**WORK ITEM:** Search the entries below for the word "computer", then copy each line in which it is found.

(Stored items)
*** Begin section ***

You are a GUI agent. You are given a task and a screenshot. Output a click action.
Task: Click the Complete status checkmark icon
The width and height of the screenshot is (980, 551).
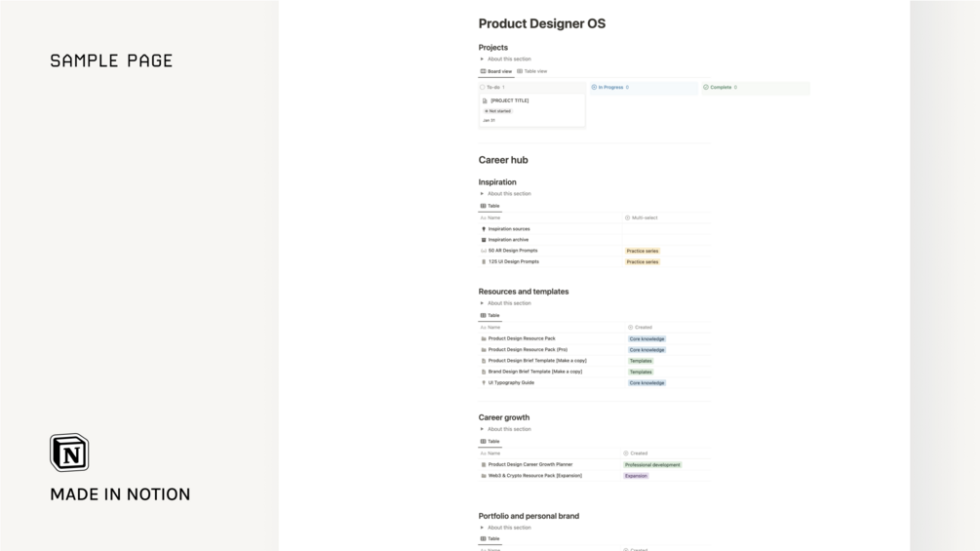(706, 88)

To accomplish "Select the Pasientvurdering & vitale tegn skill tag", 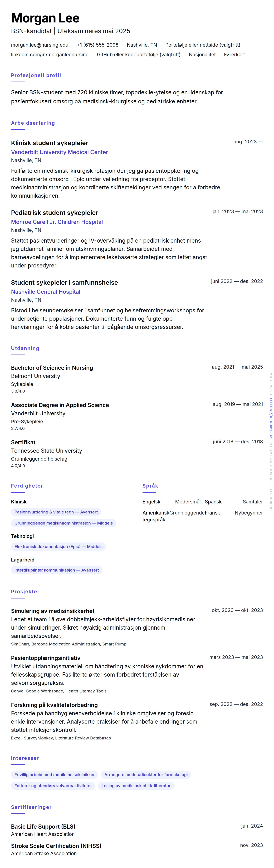I will (56, 512).
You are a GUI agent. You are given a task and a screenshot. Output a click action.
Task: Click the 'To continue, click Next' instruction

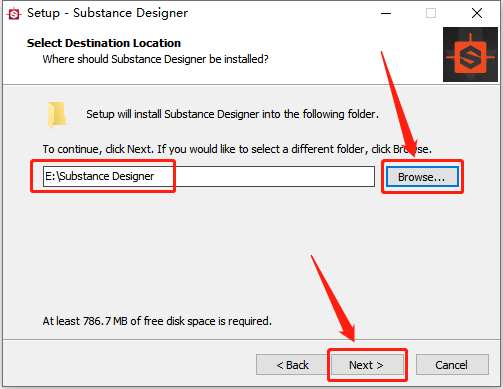[x=237, y=149]
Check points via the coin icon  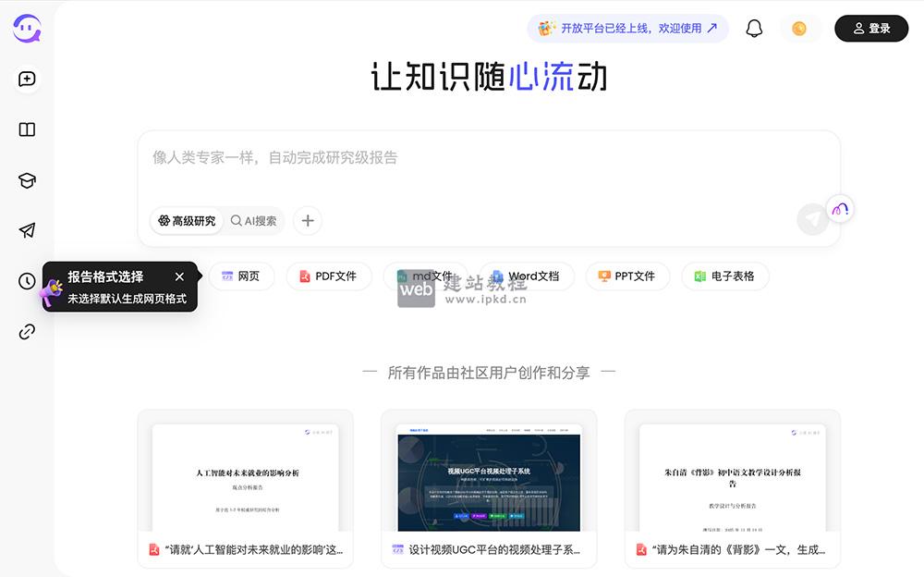(800, 28)
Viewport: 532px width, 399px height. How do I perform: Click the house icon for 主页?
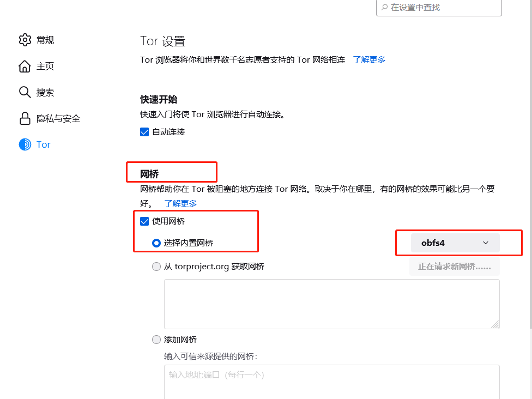click(25, 66)

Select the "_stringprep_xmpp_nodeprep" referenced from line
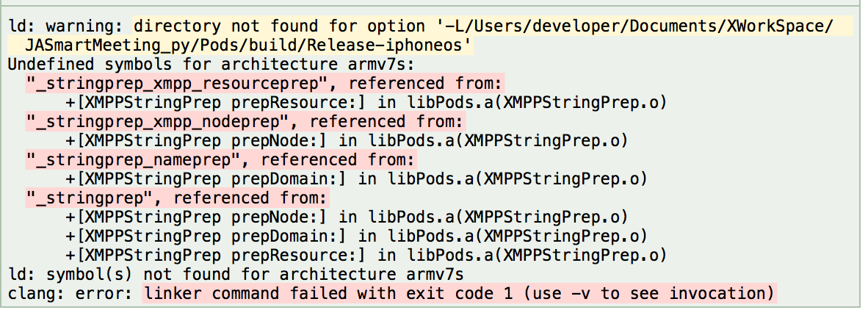point(245,122)
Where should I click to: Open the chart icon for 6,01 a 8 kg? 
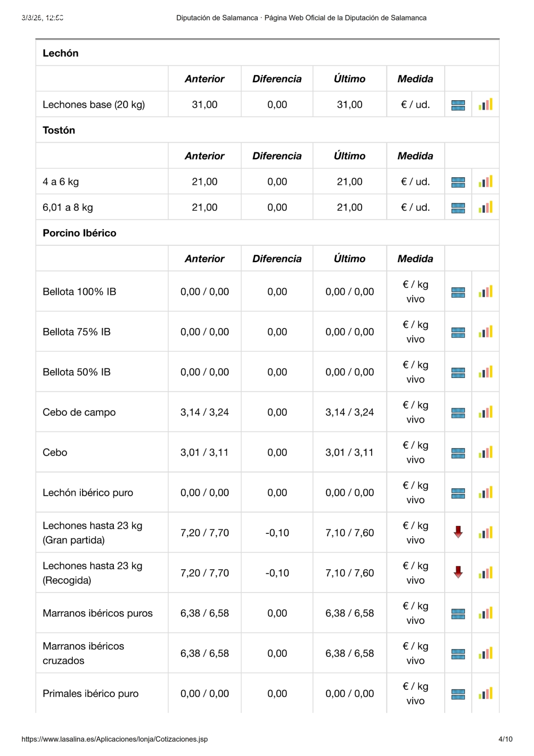tap(485, 207)
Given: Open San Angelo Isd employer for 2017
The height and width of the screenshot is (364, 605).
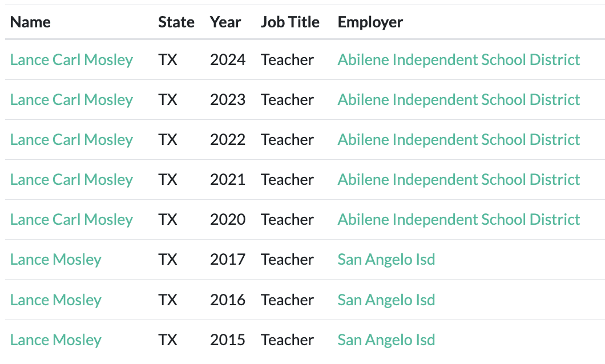Looking at the screenshot, I should point(386,260).
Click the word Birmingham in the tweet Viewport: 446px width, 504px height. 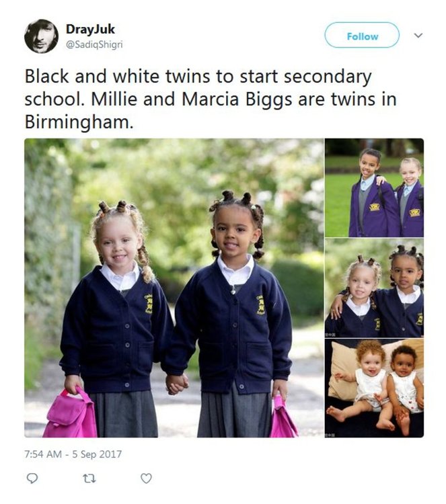(78, 122)
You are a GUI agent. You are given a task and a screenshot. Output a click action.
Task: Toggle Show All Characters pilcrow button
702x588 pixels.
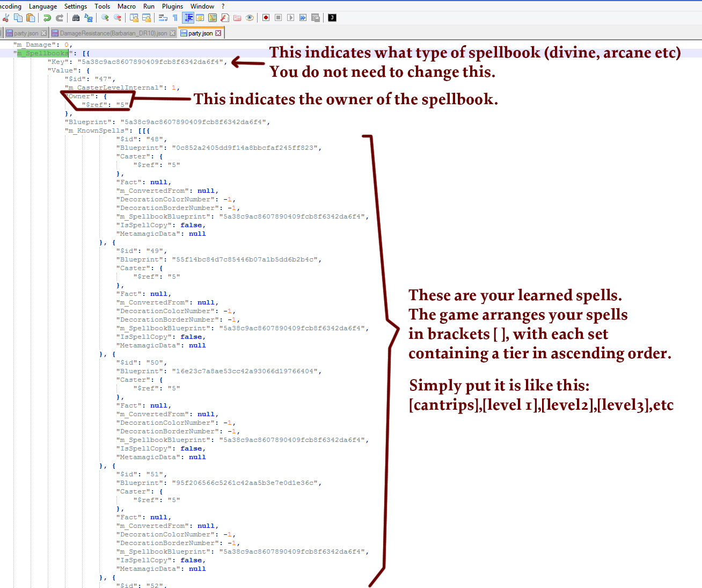tap(175, 18)
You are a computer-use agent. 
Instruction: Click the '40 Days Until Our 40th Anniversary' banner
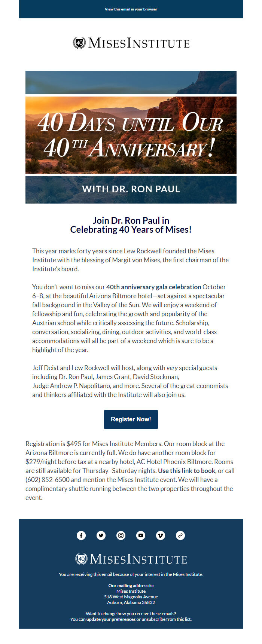[131, 135]
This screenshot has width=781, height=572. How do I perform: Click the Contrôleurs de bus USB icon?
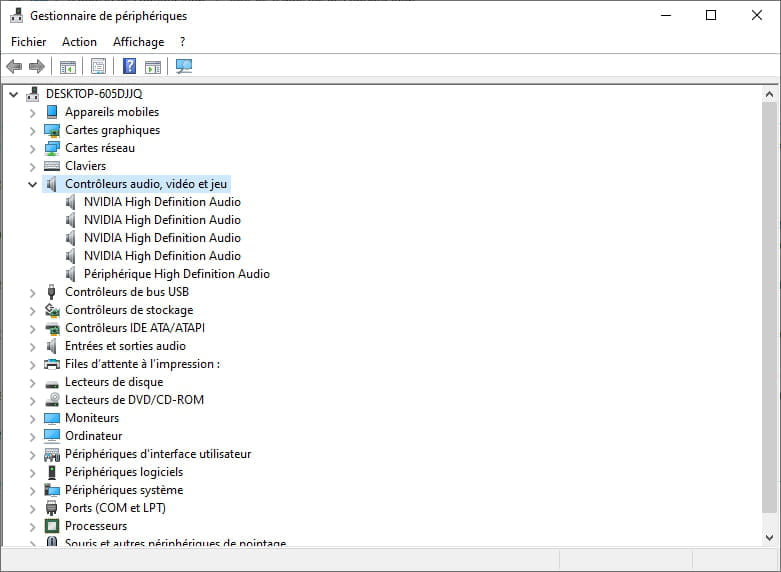(52, 292)
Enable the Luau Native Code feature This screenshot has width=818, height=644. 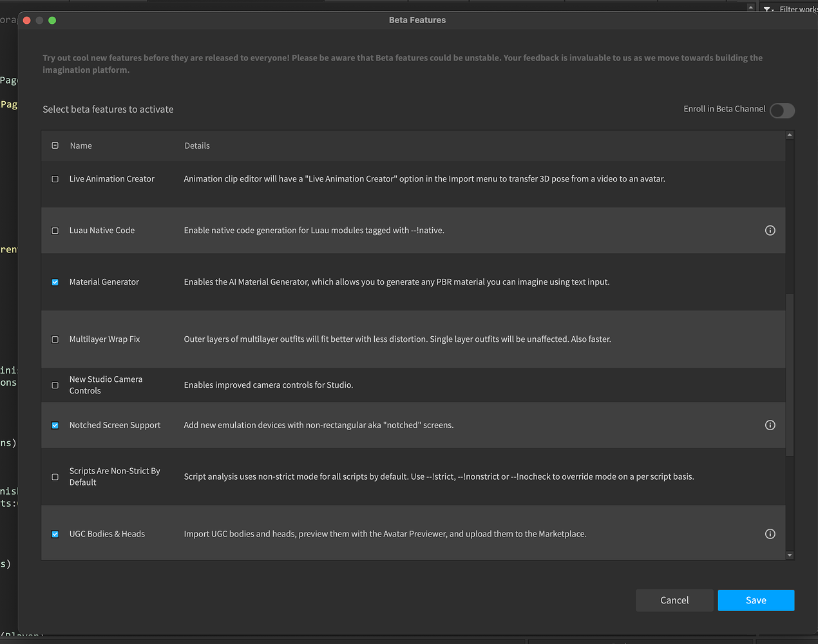[55, 230]
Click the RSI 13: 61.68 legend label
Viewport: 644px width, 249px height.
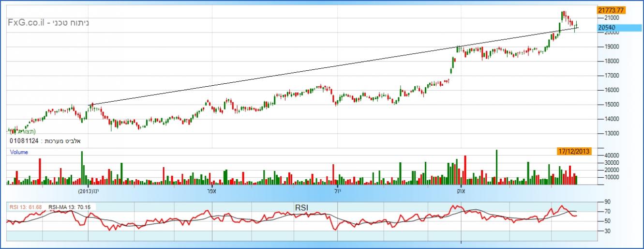pos(27,207)
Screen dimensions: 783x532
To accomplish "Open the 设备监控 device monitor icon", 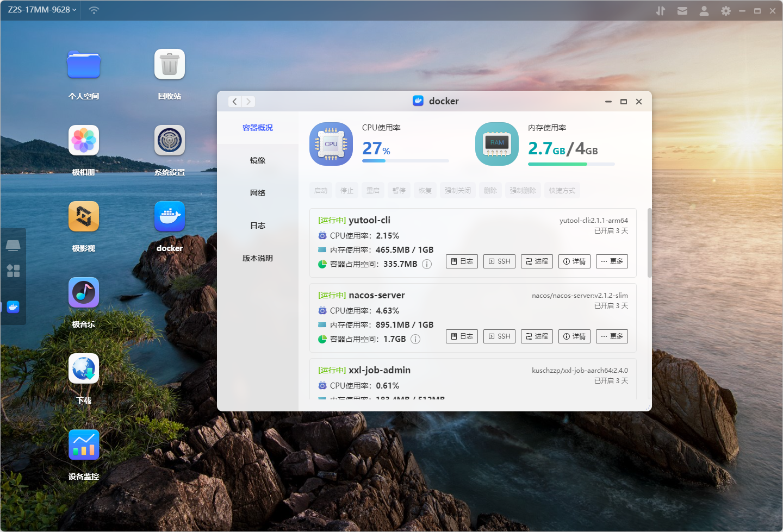I will (x=84, y=445).
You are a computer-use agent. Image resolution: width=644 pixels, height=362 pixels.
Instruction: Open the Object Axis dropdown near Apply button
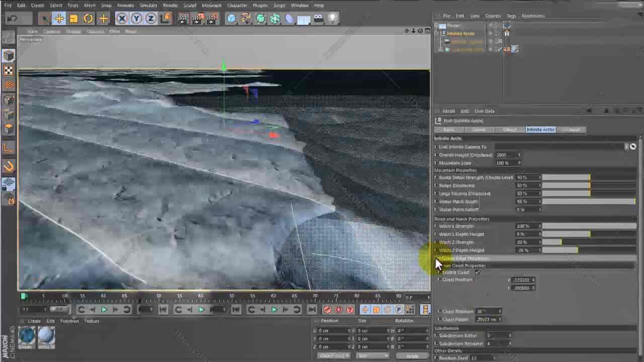pyautogui.click(x=333, y=355)
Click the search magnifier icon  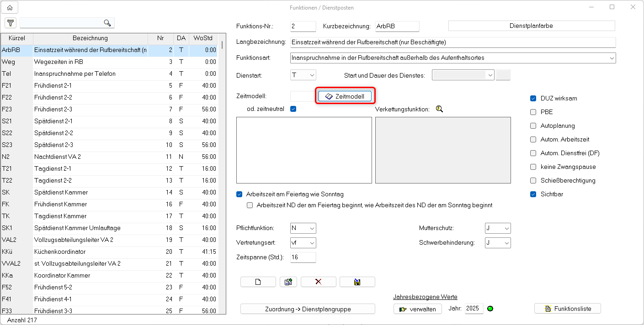[107, 23]
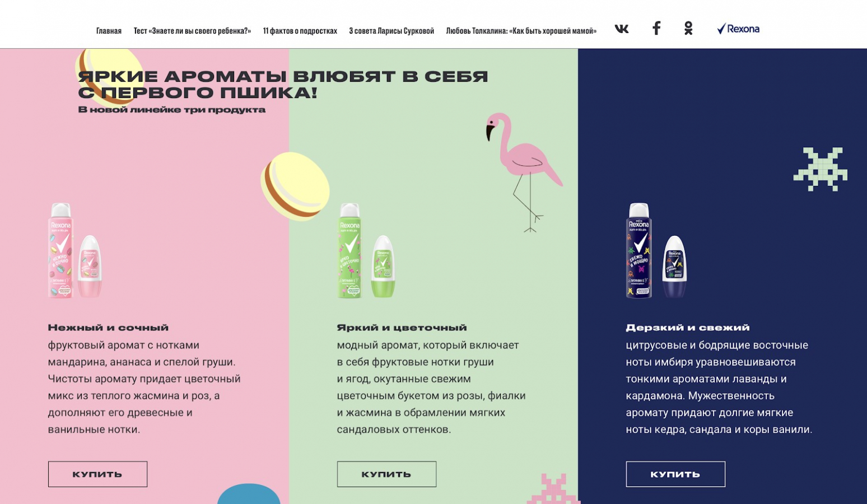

*** End section ***

**OUTPUT OF THE TASK:**
You are a computer-use agent. 
You are a computer-use agent. Image resolution: width=644 pixels, height=362 pixels.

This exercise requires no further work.